Based on his own play, writer/ director Stoppard gives us something wonderfully inventive with 1990's Rosencrantz & Guildenstern Are Dead.  It dances elegantly along the thin line between a silly comedy (with additional comic bits for Rosencrantz added to the film version) fleshing out the ironic fates of two of Shakespeare's unluckiest characters, and a weighty, existential art film.  Rosencrantz (Gary Oldman) and Guildenstern (Tim Roth) are dealt a shrift, cruel hand in Hamlet, a work they're still trapped in here.  But this time they're given the space to question, if not defy, their most famously scripted destinies.  Of course, it's essential to know what that is exactly.  Stoppard may have over-estimated our modern educational system on that front.
"Rosencrantz and Guildenstern are dead" isn't quite Hamlet's last line, but it's on the last page, their doom announced as a sort of twisted punchline to the extremely bloody tragedy.  But why?  Only the traveling player (Richard Dreyfus), leader of the troupe that would elicit a confession from the king, seems willing or able to discuss it with them.  Everyone else can only follow the grim procession to its violent end.  Game of Thrones' Iain Glen is capable, not great, as Prince Hamlet himself.  But that's fine, because he doesn't have a major part here, and the three leads of this show are all fantastic.  The production values are high, with excellent locations and art design, though they clearly had to cut a few corners with the final act at sea.  But it creates a more than credible world that add s lifelike weight to the fictitious surroundings.  The moody soundtrack and firelight evoke a mood suggesting that this is something far darker and more foreboding than Abbott & Costello Meet the Prince of Denmark, though they do also indulge in some genuinely amusing Vaudeville routines.  This film truly has everything.
2005 Image DVD top; 2016 RLJ BD bottom.
It's a nice little upgrade.  The aspect ratio is corrected from 1.82:1 to 1.85:1, revealing a little extra picture along the sides.  Grain is honestly still a little soft and smudgy, but the image is definitely clearer than the DVD with sharper lines, restored detail and less (though perhaps not zero) edge enhancement.  This is a dual-layered disc, allotting the film a healthy 23.1 gigs.  It looks like Tim Roth's mouth has been erased on the DVD in that second set of shots, and recovered on the blu.  Contrast is higher, too, with noticeably brighter highlights, which does make it easier to follow the action in the film's many dark scenes.

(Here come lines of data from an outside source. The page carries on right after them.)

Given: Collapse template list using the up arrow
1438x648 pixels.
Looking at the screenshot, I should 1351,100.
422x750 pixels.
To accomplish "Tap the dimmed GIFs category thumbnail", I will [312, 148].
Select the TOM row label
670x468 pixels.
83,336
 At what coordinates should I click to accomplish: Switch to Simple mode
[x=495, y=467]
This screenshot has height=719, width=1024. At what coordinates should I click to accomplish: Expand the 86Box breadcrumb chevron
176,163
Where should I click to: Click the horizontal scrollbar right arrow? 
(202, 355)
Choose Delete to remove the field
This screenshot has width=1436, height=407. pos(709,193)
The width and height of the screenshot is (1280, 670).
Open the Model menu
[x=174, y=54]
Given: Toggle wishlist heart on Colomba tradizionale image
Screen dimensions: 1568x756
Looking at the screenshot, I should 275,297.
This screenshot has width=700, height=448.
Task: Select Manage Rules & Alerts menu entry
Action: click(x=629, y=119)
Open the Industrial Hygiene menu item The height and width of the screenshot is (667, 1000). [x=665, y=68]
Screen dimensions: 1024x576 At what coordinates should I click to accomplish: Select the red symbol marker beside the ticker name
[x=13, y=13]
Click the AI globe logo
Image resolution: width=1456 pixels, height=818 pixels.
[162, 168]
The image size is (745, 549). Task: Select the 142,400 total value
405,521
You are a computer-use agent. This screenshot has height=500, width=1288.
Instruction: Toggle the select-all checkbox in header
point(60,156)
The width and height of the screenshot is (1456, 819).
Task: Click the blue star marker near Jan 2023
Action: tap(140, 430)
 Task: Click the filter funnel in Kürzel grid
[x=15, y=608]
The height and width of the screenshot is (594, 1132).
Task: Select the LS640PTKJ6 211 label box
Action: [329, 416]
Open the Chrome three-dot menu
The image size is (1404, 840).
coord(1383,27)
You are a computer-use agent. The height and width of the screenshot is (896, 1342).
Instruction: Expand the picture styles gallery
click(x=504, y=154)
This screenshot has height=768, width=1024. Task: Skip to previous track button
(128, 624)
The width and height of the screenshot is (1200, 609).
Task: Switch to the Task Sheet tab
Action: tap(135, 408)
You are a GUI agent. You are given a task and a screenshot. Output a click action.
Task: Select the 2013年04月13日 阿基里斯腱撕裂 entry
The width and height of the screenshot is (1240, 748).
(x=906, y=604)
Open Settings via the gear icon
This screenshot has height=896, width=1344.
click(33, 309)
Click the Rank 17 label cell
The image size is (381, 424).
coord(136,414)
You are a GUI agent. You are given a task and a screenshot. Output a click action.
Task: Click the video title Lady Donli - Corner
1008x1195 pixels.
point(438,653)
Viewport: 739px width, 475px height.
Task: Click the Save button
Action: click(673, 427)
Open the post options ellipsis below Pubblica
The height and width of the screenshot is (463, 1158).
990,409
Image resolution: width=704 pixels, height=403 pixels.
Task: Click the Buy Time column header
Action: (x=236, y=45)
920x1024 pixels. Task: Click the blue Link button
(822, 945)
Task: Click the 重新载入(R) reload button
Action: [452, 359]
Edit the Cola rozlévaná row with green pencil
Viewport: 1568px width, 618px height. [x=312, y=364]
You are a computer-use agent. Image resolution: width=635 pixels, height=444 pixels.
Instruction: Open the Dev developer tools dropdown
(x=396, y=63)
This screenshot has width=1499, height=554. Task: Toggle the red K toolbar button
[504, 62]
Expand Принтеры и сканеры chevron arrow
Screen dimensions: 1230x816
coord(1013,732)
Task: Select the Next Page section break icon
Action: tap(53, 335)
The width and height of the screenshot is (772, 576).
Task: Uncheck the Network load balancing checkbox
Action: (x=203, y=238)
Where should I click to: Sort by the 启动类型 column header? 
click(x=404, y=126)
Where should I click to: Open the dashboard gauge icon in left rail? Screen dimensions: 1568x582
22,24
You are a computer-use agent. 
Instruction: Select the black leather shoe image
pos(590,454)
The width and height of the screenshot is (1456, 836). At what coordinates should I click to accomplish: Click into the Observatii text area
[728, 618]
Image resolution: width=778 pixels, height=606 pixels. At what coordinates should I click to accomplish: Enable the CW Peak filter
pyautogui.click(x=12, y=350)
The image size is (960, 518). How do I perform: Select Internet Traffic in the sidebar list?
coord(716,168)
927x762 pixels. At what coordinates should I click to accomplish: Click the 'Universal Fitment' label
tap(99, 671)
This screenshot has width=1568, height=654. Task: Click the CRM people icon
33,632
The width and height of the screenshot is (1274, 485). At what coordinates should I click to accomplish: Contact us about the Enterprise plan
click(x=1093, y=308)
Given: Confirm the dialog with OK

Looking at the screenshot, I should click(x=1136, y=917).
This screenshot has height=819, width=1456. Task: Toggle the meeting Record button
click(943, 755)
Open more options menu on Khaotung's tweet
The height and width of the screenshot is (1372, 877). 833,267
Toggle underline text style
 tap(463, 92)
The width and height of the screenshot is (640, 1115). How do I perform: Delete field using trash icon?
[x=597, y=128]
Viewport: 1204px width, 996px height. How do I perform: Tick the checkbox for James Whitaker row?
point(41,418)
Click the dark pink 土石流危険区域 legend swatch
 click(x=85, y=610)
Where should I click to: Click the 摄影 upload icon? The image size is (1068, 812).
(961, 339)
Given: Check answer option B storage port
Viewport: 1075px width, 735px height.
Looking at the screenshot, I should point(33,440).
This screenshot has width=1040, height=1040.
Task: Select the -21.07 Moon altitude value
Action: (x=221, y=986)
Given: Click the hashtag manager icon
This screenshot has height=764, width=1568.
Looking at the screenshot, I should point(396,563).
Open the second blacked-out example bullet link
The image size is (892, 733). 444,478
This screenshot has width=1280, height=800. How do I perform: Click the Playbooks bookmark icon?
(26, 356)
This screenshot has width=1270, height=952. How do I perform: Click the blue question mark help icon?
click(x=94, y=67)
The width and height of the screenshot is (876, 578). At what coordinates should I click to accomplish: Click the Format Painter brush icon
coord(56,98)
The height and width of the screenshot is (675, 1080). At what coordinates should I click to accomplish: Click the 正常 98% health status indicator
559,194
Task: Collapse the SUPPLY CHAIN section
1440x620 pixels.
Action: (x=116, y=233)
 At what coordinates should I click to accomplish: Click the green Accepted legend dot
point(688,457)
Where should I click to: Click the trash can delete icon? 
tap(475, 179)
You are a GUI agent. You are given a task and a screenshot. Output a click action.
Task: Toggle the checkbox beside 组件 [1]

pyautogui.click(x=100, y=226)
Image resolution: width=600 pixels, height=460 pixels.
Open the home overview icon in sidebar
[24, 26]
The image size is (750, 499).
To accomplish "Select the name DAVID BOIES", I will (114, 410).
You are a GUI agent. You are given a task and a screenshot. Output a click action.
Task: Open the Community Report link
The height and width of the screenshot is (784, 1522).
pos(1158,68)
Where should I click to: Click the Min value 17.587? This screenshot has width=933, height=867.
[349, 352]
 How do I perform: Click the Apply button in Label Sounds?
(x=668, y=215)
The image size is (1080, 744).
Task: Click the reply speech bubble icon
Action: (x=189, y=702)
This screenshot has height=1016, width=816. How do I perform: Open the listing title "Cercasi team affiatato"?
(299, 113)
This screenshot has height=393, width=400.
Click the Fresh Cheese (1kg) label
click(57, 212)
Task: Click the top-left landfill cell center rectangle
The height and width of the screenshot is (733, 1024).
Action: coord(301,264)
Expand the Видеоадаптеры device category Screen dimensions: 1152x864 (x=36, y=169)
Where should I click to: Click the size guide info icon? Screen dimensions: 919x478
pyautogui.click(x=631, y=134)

The DVD includes both the original stereo track plus a 5.1 remix with optional English subtitles.  The blu ditches the 5.1 but bumps the stereo to lossless DTS-HD and hangs on to the subs.
Stoppard, now in HD!
We don't get any commentaries, but we get individual, on camera interviews with each of the four main players: Roth, Oldman, Dreyfus and Stoppard himself, all of which are nearly an hour long.  Well, Roth's is more like 33 minutes, but it still gets pretty seriously in depth.  It also throws in a tiny stills gallery.  And the blu-ray keeps all of that except the gallery, replacing it with something much better: a second Stoppard interview, this time in conversation with producer Michael Brandman, which is also quite good.  Although, yes, he does tell most of the same anecdotes and jokes in most of the same ways.
So happily this essential cinematic outing is more than adequately presented on home video.  Could this stand a more up-to-date release in 4k?  Sure, every film could.  And maybe Criterion, Kino or Arrow could hire a proper Shakespeare scholar to provide an educational commentary track, or get Peter Biziou to sit down and talk to us about his memories shooting in Yugoslavia.  But if RLJ's blu is the best release this film receives in my lifetime, I'll be satisfied.